**Dataset rows**
Start

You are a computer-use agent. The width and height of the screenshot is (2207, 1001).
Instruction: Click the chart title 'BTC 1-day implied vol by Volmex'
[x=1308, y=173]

End
Start

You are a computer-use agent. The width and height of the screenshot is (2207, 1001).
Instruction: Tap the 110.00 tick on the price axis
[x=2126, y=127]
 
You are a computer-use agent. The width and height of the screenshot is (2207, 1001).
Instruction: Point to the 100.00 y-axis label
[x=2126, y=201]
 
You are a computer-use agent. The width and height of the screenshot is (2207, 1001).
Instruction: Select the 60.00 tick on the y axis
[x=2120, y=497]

End
Start

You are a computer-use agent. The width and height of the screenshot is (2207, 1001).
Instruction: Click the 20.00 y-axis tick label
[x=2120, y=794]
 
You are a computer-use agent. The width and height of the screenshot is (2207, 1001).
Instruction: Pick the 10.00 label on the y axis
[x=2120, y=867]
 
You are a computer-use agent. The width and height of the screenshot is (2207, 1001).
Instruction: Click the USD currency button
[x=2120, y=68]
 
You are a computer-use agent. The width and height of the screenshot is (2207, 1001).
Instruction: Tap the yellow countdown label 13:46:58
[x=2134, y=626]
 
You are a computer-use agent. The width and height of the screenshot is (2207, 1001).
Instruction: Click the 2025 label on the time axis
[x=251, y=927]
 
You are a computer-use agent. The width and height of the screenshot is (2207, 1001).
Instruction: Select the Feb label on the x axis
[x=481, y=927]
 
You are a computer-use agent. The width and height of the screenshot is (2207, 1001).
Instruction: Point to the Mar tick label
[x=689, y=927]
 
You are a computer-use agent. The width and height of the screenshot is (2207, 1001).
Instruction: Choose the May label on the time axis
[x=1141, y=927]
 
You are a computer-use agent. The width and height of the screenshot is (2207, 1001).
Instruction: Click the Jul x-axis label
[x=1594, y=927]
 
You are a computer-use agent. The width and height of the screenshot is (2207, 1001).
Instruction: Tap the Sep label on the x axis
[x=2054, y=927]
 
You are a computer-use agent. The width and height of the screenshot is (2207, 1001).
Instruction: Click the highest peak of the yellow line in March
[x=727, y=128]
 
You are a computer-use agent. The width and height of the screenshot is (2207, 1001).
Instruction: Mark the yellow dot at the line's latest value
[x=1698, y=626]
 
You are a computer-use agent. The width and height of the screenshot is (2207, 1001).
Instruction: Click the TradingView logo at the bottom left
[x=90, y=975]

End

**Short task**
Return each line of the entries above that contains the string "axis", copied in full.

**Expected answer**
Instruction: Tap the 110.00 tick on the price axis
Instruction: Point to the 100.00 y-axis label
Instruction: Select the 60.00 tick on the y axis
Instruction: Click the 20.00 y-axis tick label
Instruction: Pick the 10.00 label on the y axis
Instruction: Click the 2025 label on the time axis
Instruction: Select the Feb label on the x axis
Instruction: Choose the May label on the time axis
Instruction: Click the Jul x-axis label
Instruction: Tap the Sep label on the x axis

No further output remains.